C’est le retour du pire du travail à la chaîne.
Officiellement, le LEAN management s’attaque à sept points précis appelés aussi «formes de gaspilage» :
la surproduction, les attentes, les rebuts-retouches / corrections, les gammes et processus opératoires mal adaptés, les transports / ruptures de ux, les mouvements inutiles les stocks (productifs ou administratifs).
Dans la définition officielle, le LEAN management doit, pour être efficace, s’appuyer sur l’amélioration continue avec une forte implication de tout le personnel impliqué dans les processus à optimiser.
Elle est mise en pratique dans beaucoup de secteurs : l’industrie lourde, l’hôpital, la poste, des PME, l’agroalimentaire etc...
Sa méthodologie est simple : mise en accusation et faire de l’opérateur concerné son propre bourreau.
Deux moyens, souvent employés en même temps, existent :
Le premier consiste à jouer la carte de la compétition.
La seconde méthode, c’est le sous-entendu envers un collègue, souvent quand il n’est pas là.
Une fois ce climat installé, c’est la mise en place de « team learning » ou équipe apprenante.
Le LEAN management n’a que ce but : faire de vous la clef de voûte de votre propre servitude.
Mais en décuplant en prime l’individualisme, afin de briser toute envie d’unité dans la lutte.

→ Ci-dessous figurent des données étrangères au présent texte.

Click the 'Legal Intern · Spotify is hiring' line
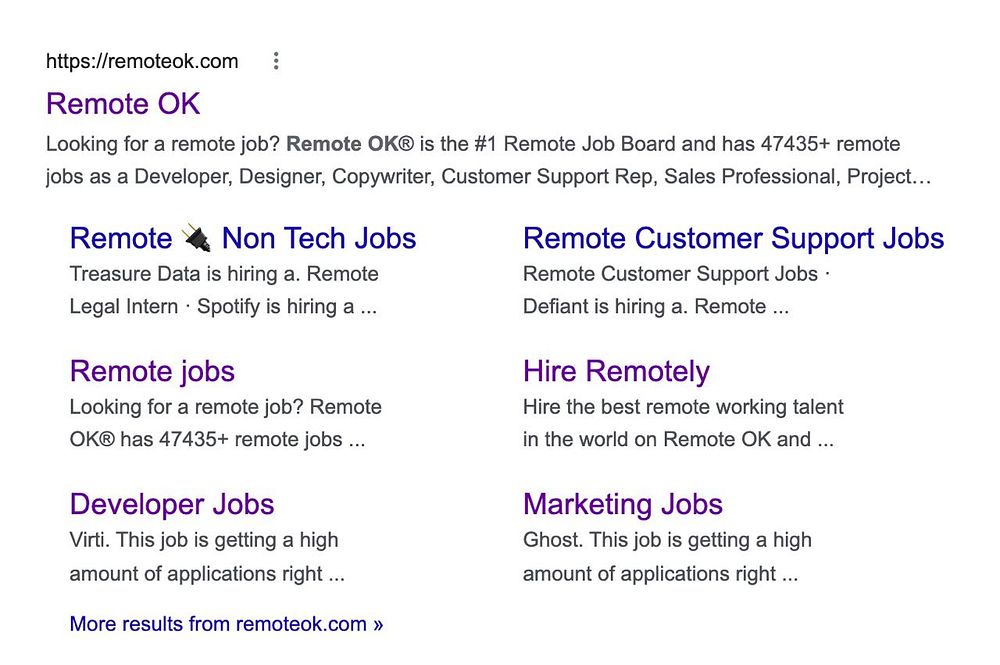This screenshot has width=1000, height=665. [222, 307]
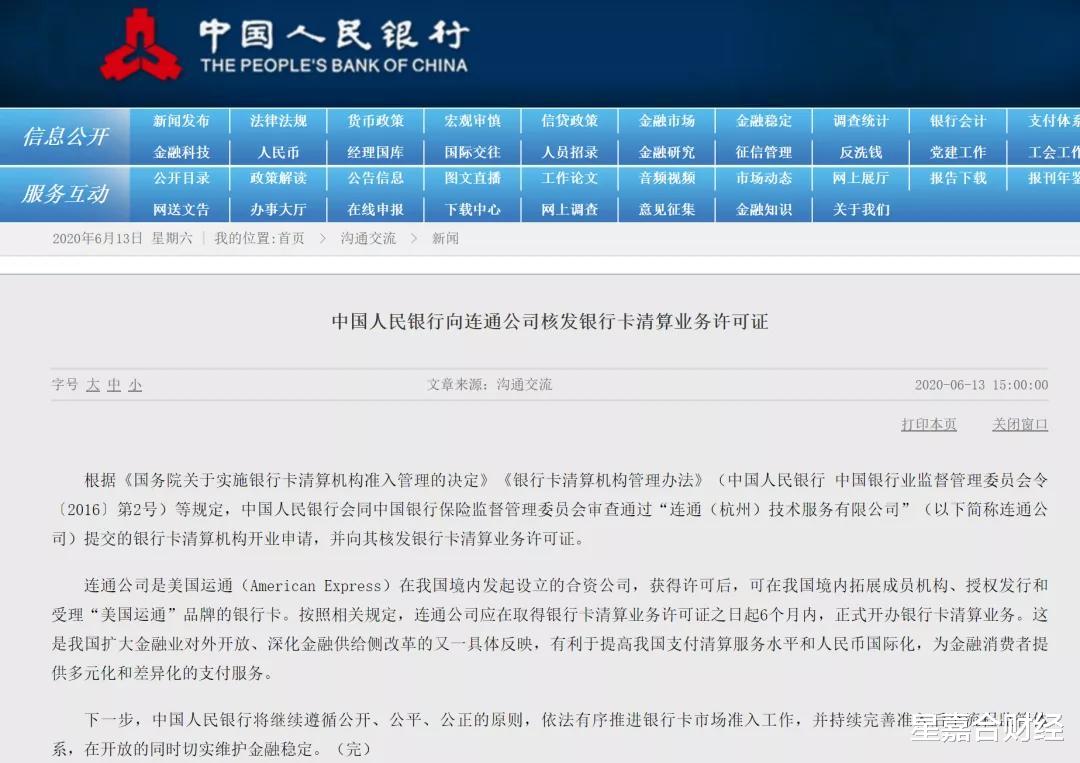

Cette technique de management par l’affect (souvent, elle se double d’un management « psychologique », surtout lors des entretiens annuels) est des plus redoutables car elle est souvent, au départ du moins, plébiscité par une majorité de salariés, voir par certains syndicats.
Le LEAN management est un outil terrible qui brise bien au-delà du simple corps social ouvrier, mais qui brise aussi l’esprit et les corps.